-- Metin alıntısı --
Cumhurbaşkanı Recep Tayyip Erdoğan, Cumhurbaşkanlığı Külliyesi'nde gerçekleştirilen Kabine Toplantısı'nın ardından açıklamalarda bulundu. Cumhurbaşkanı Erdoğan, "İnşallah bayramın hemen ertesinde Rize-Artvin Havalimanı'nın açılışını yapıyoruz." dedi.
Cumhurbaşkanı Erdoğan, konuşmasında Rize Artvin Havalimanı ile ilgili yaptığı açıklamada, "Hava ulaşımında ülkemiz Avrupa, Asya’nın batısı ve Afrika için yolcu ve yük trafiği açısından önemli bir merkezdir. Türkiye hızla büyüyen ekonomisini ve turizmini destekleyen 56 havalimanına sahiptir. Önümüzdeki yıllarda bu sayı 61’e yükselecektir. İnşallah hemen bayramın ertesinde Rize Artvin Havalimanı’nın da açılışını yapıyoruz. Ülkemizin 2053’e kadar olan ihtiyacını karşılayacak seviyeye inşallah kavuşacağız. Halen yıllık 2010 milyon olan havayolu yolcusu sayısı 2053 yılında 344 milyona çıkacaktır." ifadelerini kullandı.
Cumhurbaşkanı Recep Tayyip Erdoğan, Cumhurbaşkanlığı Külliyesi'nde gerçekleştirilen Kabine Toplantısı'nın ardından millete seslendi.
Ramazan ayının rahmeti, mağfireti, affı ve bereketinin Türk milleti ile birlikte tüm Müslümanların ve tüm insanlığın üzerinde olmasını temenni eden Cumhurbaşkanı Erdoğan, "Maalesef son yıllarda ramazan aylarını hep sıkıntılı gündemler eşliğinde buruk bir şekilde geçiriyoruz. Dünya bir süredir salgınların ve savaşların yol açtığı olağanüstü dönemler yaşıyor, herkesin hayatını etkileyen ekonomik, sosyal, siyasi krizler sebebiyle ortaya çıkan belirsizlikler giderek artıyor." ifadelerini kullandı.

-- Görev yönergeleri --
1 - Kabine Toplantısı açıklamalarıyla ilgili metne göre şu soruları yanıtlayın:
(a) Rize-Artvin Havalimanı'nın açılışı ne zaman yapılacak?
(b) Havayolu yolcusu sayısının 2053 yılında kaç milyona çıkacağı belirtiliyor?
(c) Erdoğan'a göre dünyanın bir süredir yaşadığı olağanüstü dönemlere neler yol açıyor?
2 - Kabine Toplantısı açıklamalarıyla ilgili metni kaldığı yerden sürdürün.
Malzemenin bu çalışmada hiçbir rolü yoktur.

-- Sağlanan veriler --
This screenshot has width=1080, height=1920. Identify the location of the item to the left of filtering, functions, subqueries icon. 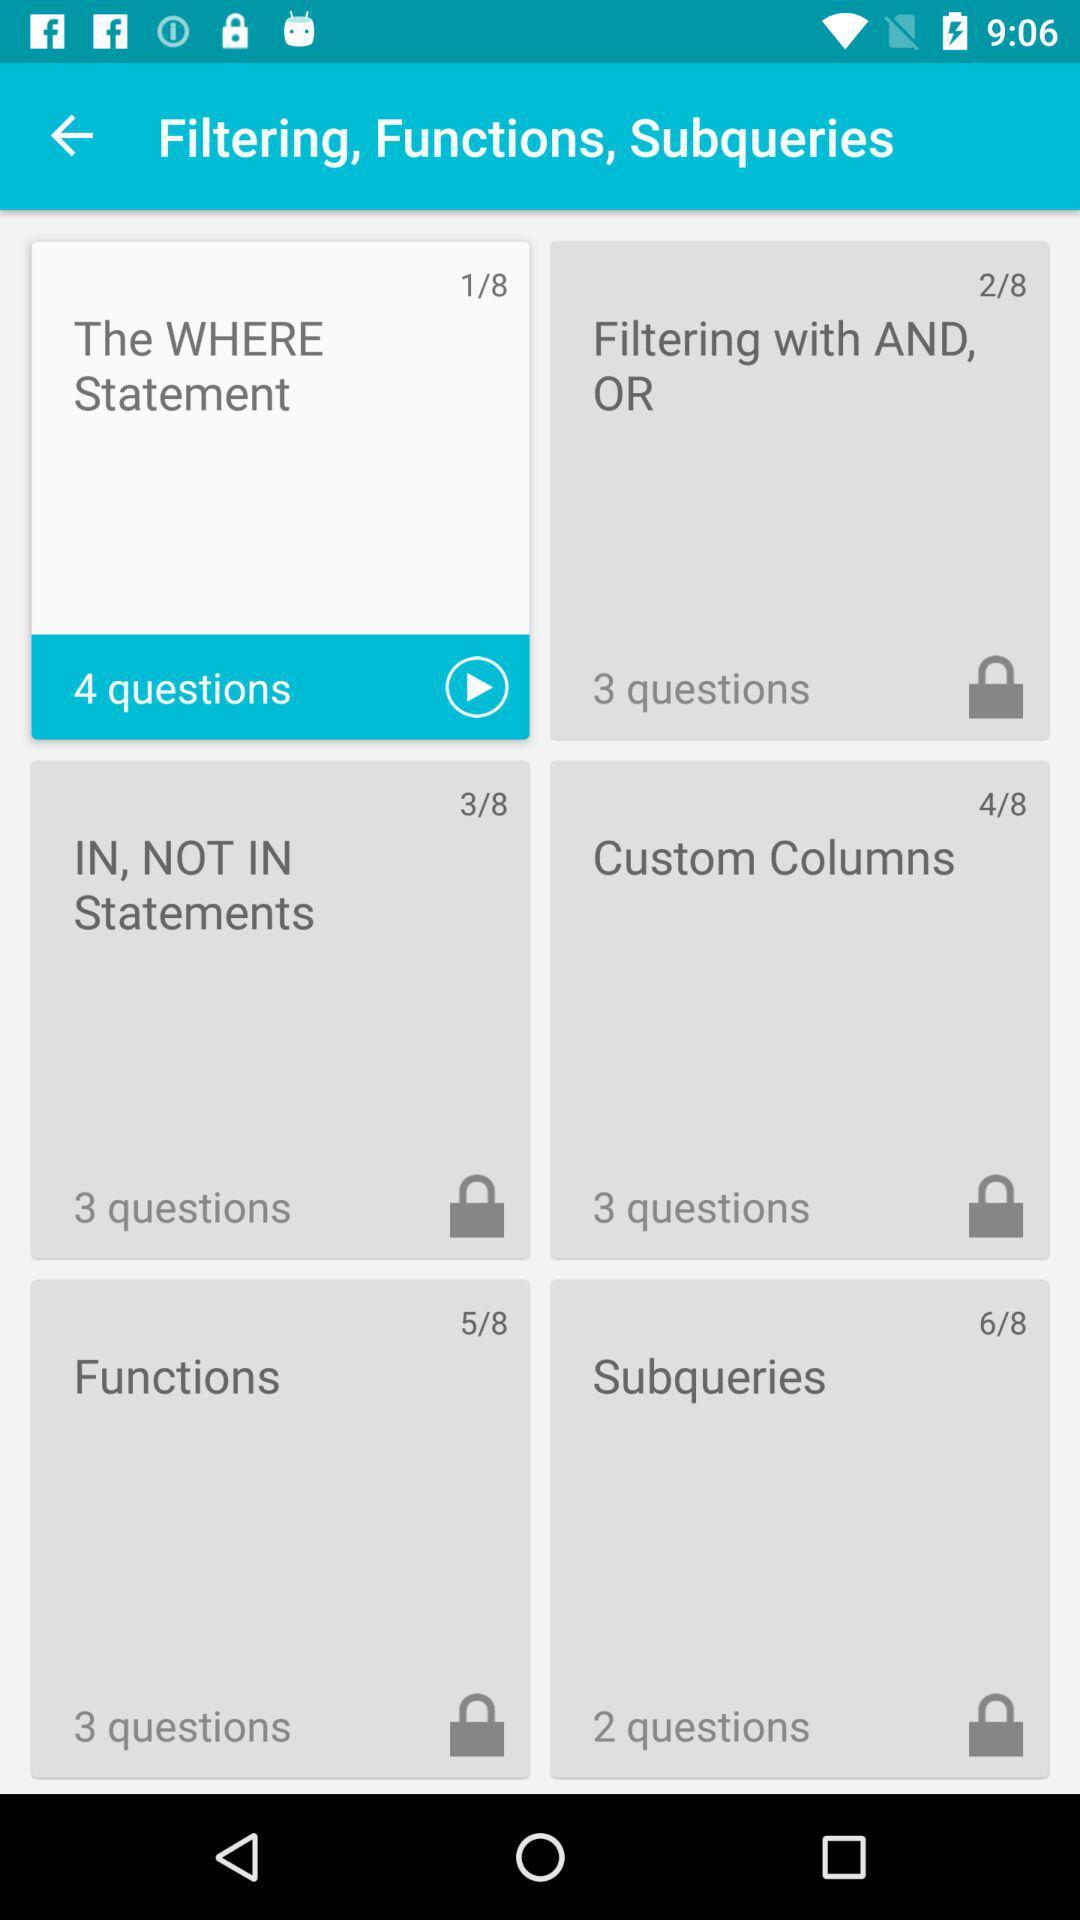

-- Yazılı yanıtlar --
1 -
(a) Bayramın hemen ertesinde.
(b) 344 milyona.
(c) Salgınlar ve savaşlar.

2 -
Salgın döneminde bozulan üretim ve tedarik sisteminin hala düzeltilemediğini, tam tersine Karadeniz'in kuzeyindeki savaşla birlikte üretim ve tedarik kanallarının yeni tehditlerle karşı karşıya kaldığını belirten Erdoğan, şöyle devam etti: "Finanstan sağlığa, enerjiden gıdaya geniş bir alanda giderek ağırlaşan sorunlar, zengininden fakirine kadar dünyadaki tüm ülkeleri derinden sarsıyor. Merkezinde yer aldığımız coğrafya başta olmak üzere dünyanın dört bir yanında benzer tabloları görmek mümkündür. Her ne kadar ülkemizde kendi kısır ve küçük hesaplarının içinde kaybolup dünyada olup bitenleri takip edemeyecek kadar hayattan kopuk bir kesim varsa da biz tüm bu gelişmeleri yakından takip ediyoruz. Yaşadığı ülkenin ve mensubu olduğu milletin felaketini siyasi çıkara tahvil etme peşinde koşanları ihtiraslarıyla baş başa bırakıyoruz.
Türkiye'nin bu zorlu dönemi aşarak bir an önce hedeflerine ulaşması için ülkenin tüm gücünü, imkanlarını ve potansiyelini harekete geçirmenin gayreti içindeyiz. Hamdolsun salgın sürecinde bunu başardık. Şimdi de Ukrayna-Rusya Savaşı ile yeni boyutlar kazanarak devam eden küresel krizi fırsata dönüştürecek adımları da atıyoruz. Bugün Türkiye savaşın her iki tarafıyla da yakın ilişkilerini sürdürebilen, tarafları karşılıklı bir araya getirerek sorunun çözümü yolunda somut ilerlemeler sağlanmasını temin edebilen yegane ülkedir."
"Elbette küresel düzeyde yaşanan sıkıntıların bize de yansımaları oluyor"
Cumhurbaşkanı Erdoğan, siyasi ve diplomatik alandaki kazanımları, Türkiye'yi dünyanın en büyük 10 ekonomisinden biri haline getirme hedeflerinin itici gücü haline dönüştürmek için çalıştıklarını vurgulayarak, "Elbette küresel düzeyde yaşanan sıkıntıların bize de yansımaları oluyor. Önce ekonomimizi çökertmek için döviz kuru ve faiz tartışmaları üzerinden başlatılan saldırıların ardından da salgın döneminin yol açtığı küresel krizin ülkemize etkileri hala sürüyor." dedi.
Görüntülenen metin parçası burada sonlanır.